**Data extract**
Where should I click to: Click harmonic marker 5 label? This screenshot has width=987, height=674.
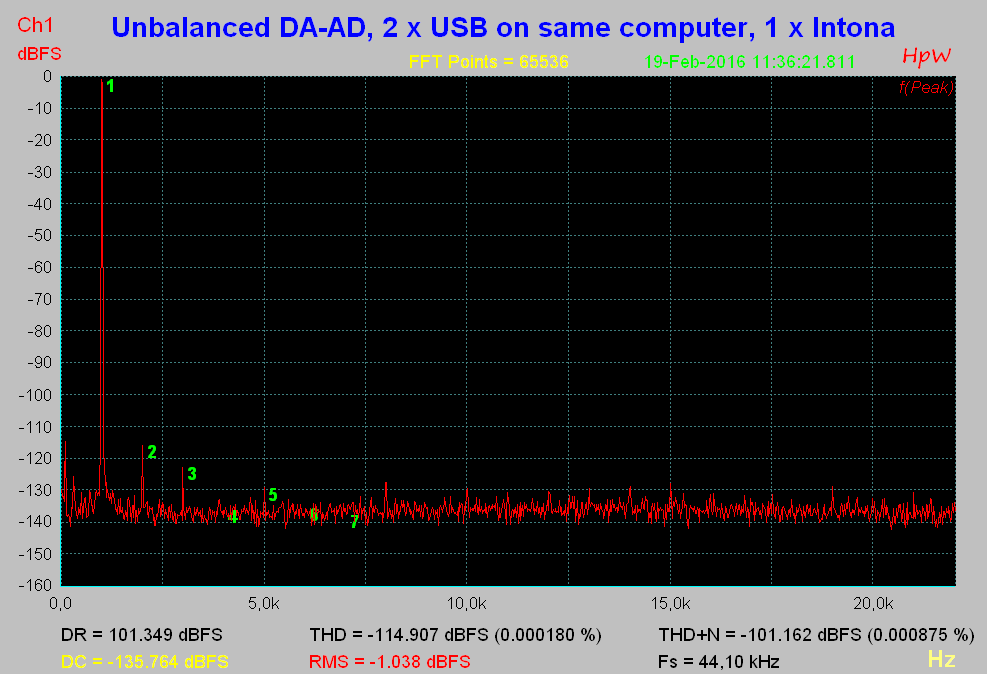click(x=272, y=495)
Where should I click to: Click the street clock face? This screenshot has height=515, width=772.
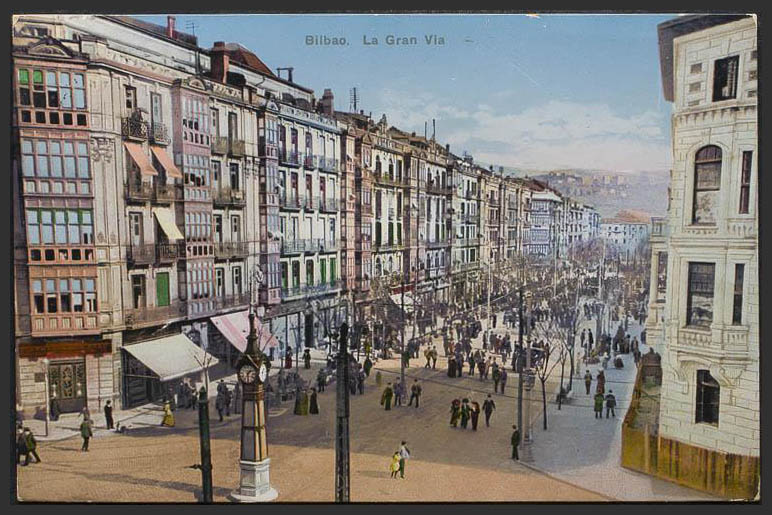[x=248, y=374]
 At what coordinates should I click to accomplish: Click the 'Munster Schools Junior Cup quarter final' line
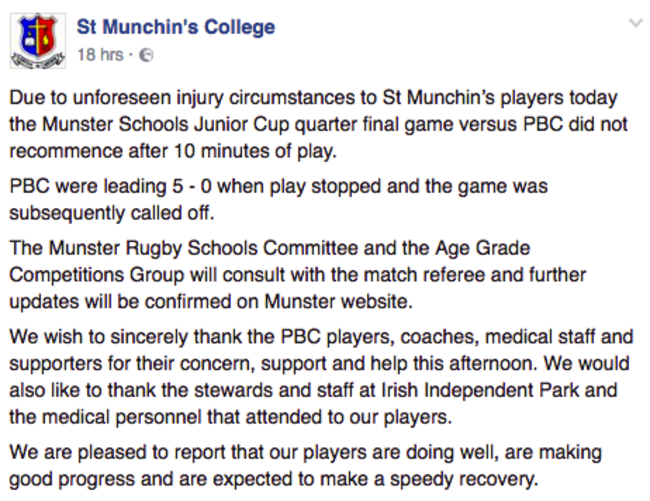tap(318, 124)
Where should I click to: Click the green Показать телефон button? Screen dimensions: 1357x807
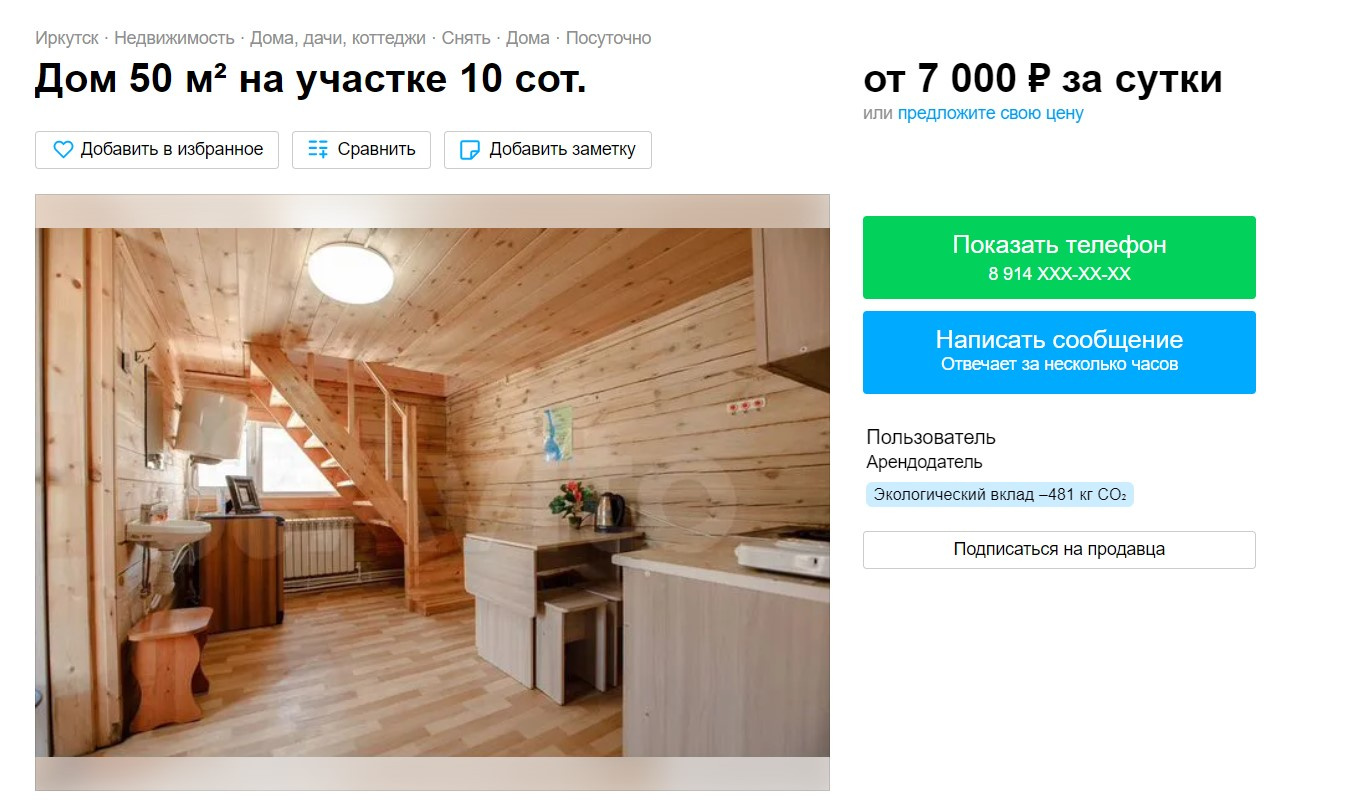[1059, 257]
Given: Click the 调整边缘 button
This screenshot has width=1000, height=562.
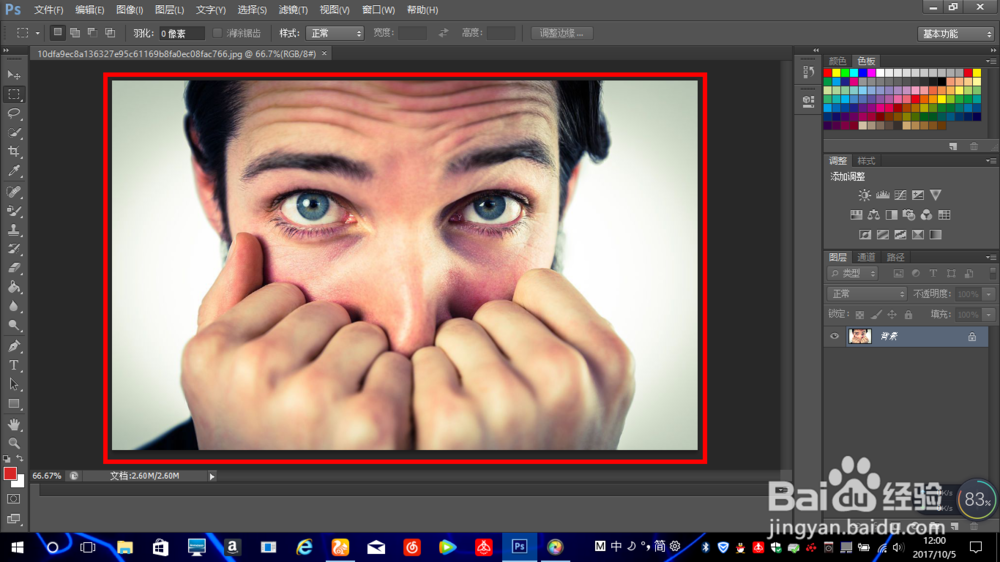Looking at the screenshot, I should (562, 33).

**Exercise instructions**
Copy the lines from the one containing "At what coordinates" through the end of the entries, replacing "button" with "control" and leaving everything else unchanged. Omit the pictures from your answer.

**Exercise answer**
 At what coordinates should I click to accomplish: Click the 'Munster Schools Junior Cup quarter final' line
tap(318, 124)
Where should I click to: Click the green Показать телефон control? Screen dimensions: 1357x807
[1059, 257]
Given: Click the 调整边缘 control
This screenshot has width=1000, height=562.
Looking at the screenshot, I should (562, 33).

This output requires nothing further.